● ВЫБРАННЫЙ ОТРЫВОК:
....................

Устрицы с черным хлебом

Ефим Шифрин — человек-загадка. Клоун с грустными глазами, он всегда на виду. Про артиста Шифрина мы знаем все или почти все. Кажется, ни дня не проходит, чтобы он не мелькнул на том или ином телеканале. 25 лет на сцене без каких-то копеечек — вот он, весь как на ладошке. А что известно про Шифрина-человека? Да практически ничего. Откровенными подробностями своего житья-бытья он общественность не балует, в скандалах не замечен. Тихо-мирно перестал сниматься в программе “Аншлаг”. Да... и зовут его вовсе не Ефим, а Нахим. С этого и начался наш разговор в холостяцкой квартире Шифрина, что на проспекте Мира.


— Здравствуйте, Нахим. Ну и как вам живется столько лет под чужим именем?

— Нормально. Я, честно говоря, отзываюсь на любое имя. Меня так часто путали, называли и Женей, и Илюшей, и Левой, и даже Мариком — на все откликался. Хотя многие знакомые меня Нахимом до сих пор зовут. Конечно, какая-то неловкость в том, что я ношу чужое имя, есть. Но также под чужими именами живут и Нонна Мордюкова, и много наших певуний драгоценных — их имена вообще никак не соотносятся с родными. Аллы превращаются в Маш, Маши в Анжелик. Я уж не говорю о голливудских звездах: Копперфильд вообще был Коткиным, а Кирк Дуглас был Иссуром Демским. И ничего страшного.

— Но все-таки с именем Нахим вы бы вряд ли вошли в элиту советской эстрады.

— Вы считаете, что “Ефим” лучше? Я не думаю, что имя сыграло значительную роль. Были тогда и Семены, и Марки, и даже Зиновии, и как-то их все время показывали. Я сейчас, глядя на свои прежние эфиры, понимаю, что мог раздражать. Существовала привычная послерайкинская эстрада с некоторым количеством артистов этого жанра. А тут еще какой-то чудной чернявый мальчик с резким неприятным голосом. Какая-то нелепая манера полусонного, диковатого и очень чужого человечка.

....................

● ИЗВЛЕЧЕННЫЕ ДАННЫЕ:
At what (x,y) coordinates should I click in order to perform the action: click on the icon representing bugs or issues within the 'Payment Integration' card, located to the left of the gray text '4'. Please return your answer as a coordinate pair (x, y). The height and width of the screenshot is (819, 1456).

....................

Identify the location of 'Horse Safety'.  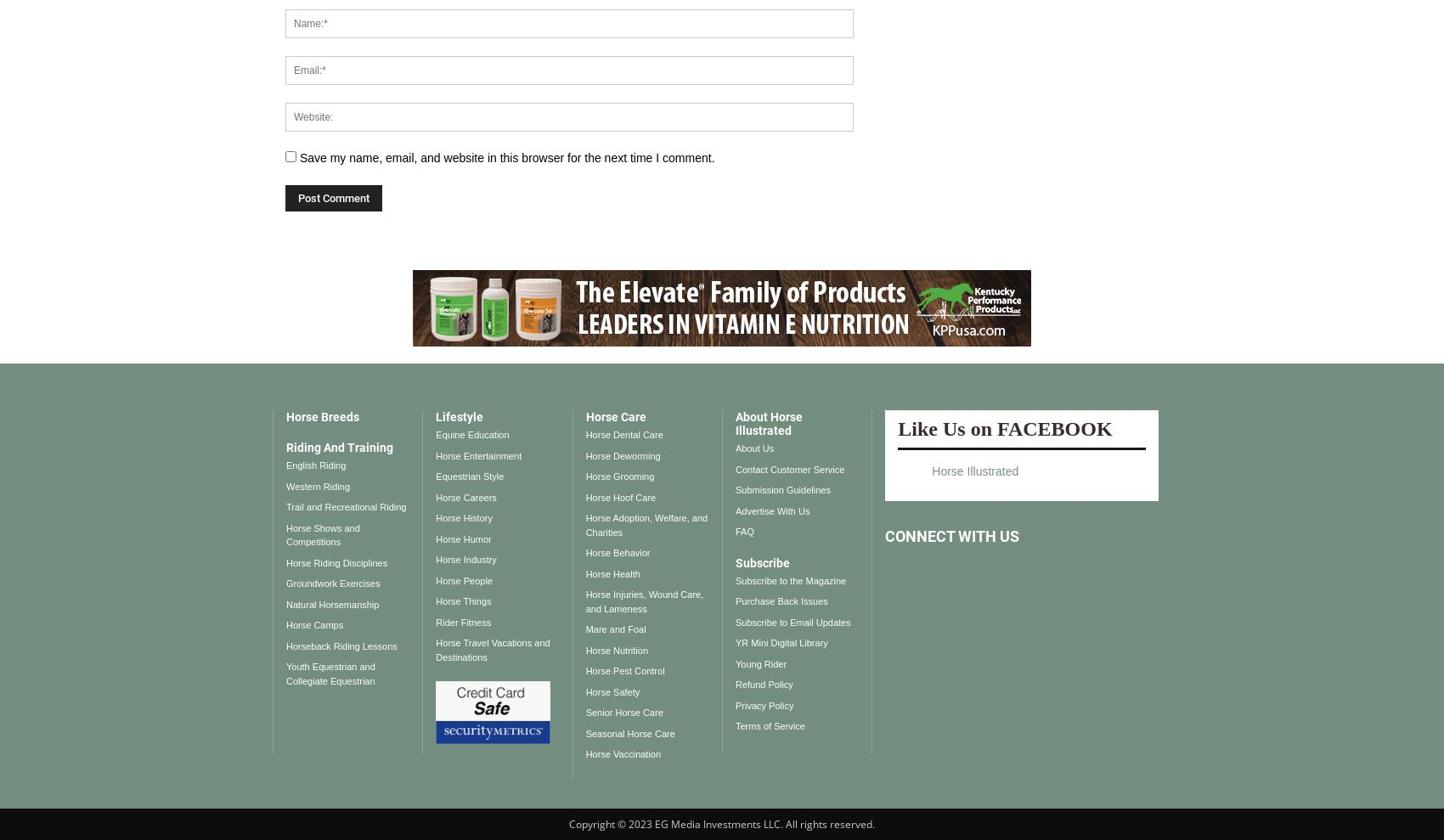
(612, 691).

....................

● ПОСТАВЛЕННАЯ ЗАДАЧА:
Выведите, пожалуйста, дословно фрагмент интервью с Ефимом Шифриным между словами «Устрицы с черным» и «под чужим именем?» включительно.

● ГОТОВЫЙ ОТВЕТ:
Устрицы с черным хлебом

Ефим Шифрин — человек-загадка. Клоун с грустными глазами, он всегда на виду. Про артиста Шифрина мы знаем все или почти все. Кажется, ни дня не проходит, чтобы он не мелькнул на том или ином телеканале. 25 лет на сцене без каких-то копеечек — вот он, весь как на ладошке. А что известно про Шифрина-человека? Да практически ничего. Откровенными подробностями своего житья-бытья он общественность не балует, в скандалах не замечен. Тихо-мирно перестал сниматься в программе “Аншлаг”. Да... и зовут его вовсе не Ефим, а Нахим. С этого и начался наш разговор в холостяцкой квартире Шифрина, что на проспекте Мира.


— Здравствуйте, Нахим. Ну и как вам живется столько лет под чужим именем?